* Q4 net profit 44.43 bln yuan vs 42.6 bln street view
* NPL ratio 0.94 at end-2011 vs 0.91 at end-September
* Most bad loans linked to real estate, local governments
By Kelvin Soh
HONG KONG, March 29 (Reuters) - Industrial and Commercial Bank of China reported an increase in non-performing loans on Thursday alongside stronger-than-expected fourth-quarter earnings, pointing to possible worsening credit quality as China’s economy slows.
ICBC, in which U.S. investment bank Goldman Sachs owns a 2.5 percent stake, reported net profit of 44.43 billion yuan ($7.05 billion) in the fourth quarter of last year, Reuters calculations from company figures showed.
A credit clampdown has led to rising bad loans and falling fee and commission income across most of China’s major banks.
ICBC said its non-performing loan ratio at the end of 2011 rose to 0.94 percent from 0.91 percent at the end of September. Loan-loss provisions rose to 2.5 percent of the bank’s overall lending from 2.46 percent at the end of 2010.
China’s Construction Bank and Agricultural Bank also reported rising non-performing loans and provisions against loans likely to go bad.
Most of the bad loans are expected to be linked to local governments and the real estate sector. These were the major beneficiaries when Beijing ordered banks to lend freely during the 2009 financial crisis to keep the economy humming.
ICBC’s profits for the quarter were higher than the 37.9 billion yuan it recorded a year ago and compare with a forecast of 42.6 billion yuan, according to a poll of 34 analysts surveyed by Thomson Reuters I/B/E/S.

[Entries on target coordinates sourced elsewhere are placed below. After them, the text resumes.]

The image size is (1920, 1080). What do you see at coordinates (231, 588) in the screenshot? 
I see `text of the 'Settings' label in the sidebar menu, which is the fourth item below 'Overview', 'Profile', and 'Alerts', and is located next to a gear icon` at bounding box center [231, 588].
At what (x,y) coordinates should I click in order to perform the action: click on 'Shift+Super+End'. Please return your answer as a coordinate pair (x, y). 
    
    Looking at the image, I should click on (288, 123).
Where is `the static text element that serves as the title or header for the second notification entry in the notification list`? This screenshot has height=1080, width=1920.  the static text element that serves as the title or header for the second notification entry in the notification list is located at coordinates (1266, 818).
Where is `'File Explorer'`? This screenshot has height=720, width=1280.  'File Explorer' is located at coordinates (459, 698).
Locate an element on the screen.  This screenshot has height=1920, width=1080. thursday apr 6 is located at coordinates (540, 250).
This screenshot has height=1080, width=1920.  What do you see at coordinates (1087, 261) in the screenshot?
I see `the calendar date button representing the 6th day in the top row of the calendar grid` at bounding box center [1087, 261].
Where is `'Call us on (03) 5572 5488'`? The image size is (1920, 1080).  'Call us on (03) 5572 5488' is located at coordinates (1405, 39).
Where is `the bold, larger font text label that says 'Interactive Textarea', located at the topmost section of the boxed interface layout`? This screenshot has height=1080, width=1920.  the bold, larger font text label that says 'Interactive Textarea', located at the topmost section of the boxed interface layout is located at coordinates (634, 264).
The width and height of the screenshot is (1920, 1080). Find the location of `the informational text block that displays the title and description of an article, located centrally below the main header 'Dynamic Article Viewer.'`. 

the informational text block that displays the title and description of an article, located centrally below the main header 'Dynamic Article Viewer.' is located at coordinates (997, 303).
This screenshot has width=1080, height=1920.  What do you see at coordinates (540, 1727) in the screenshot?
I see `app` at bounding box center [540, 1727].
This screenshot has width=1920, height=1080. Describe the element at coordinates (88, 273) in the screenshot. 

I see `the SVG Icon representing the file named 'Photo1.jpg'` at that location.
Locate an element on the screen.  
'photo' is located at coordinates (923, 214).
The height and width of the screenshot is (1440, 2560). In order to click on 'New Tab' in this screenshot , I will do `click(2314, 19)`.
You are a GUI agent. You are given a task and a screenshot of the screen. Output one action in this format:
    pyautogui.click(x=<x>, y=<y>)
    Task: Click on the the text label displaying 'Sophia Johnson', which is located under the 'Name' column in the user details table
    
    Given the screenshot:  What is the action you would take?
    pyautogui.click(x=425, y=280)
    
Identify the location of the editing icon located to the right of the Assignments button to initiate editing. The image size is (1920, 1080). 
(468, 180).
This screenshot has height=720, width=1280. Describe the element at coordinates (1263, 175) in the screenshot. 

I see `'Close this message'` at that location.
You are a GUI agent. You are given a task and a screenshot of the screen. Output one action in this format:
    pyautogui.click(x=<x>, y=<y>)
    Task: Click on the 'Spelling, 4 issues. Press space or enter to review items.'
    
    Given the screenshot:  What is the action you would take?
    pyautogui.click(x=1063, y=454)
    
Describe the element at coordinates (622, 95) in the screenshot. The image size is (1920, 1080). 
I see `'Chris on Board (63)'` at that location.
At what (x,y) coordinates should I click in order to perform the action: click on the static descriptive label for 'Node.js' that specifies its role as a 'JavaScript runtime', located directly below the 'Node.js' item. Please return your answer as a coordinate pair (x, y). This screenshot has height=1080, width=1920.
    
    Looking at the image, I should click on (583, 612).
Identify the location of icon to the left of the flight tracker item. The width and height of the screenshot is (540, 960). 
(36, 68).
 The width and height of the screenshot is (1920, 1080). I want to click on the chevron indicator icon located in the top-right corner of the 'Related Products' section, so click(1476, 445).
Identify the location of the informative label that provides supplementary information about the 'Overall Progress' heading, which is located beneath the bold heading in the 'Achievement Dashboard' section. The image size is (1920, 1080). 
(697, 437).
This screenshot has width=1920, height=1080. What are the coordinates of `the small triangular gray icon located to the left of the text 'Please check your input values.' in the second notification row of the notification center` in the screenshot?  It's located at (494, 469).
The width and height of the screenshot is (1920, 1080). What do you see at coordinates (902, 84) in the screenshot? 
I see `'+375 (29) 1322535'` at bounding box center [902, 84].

The bank said it made a net profit of 208.3 billion yuan in 2011, better than expectations for 206.5 billion yuan, according to the same survey.
Recent data from China has raised fresh concerns about the pace of the economic slowdown after Premier Wen Jiabao earlier this month forecast a 7.5 percent GDP growth in 2012 for the world’s second-biggest economy, an eight-year low.
The HSBC flash purchasing managers index, the earliest indicator of China’s industrial sector, showed last week that factory activity shrank for a fifth consecutive month in March.
In a rare occurrence, China’s industrial firms saw profits drop 5.2 percent in the first two months of 2012, mainly in petrochemicals, metals and auto firms, according to the National Bureau of Statistics. The last period that China reported nationwide industrial profit fall was in the first eight months of 2009.
The lackluster data has pushed bank shares broadly lower for most of this week. For example, China Construction Bank is currently hovering around 12-week lows.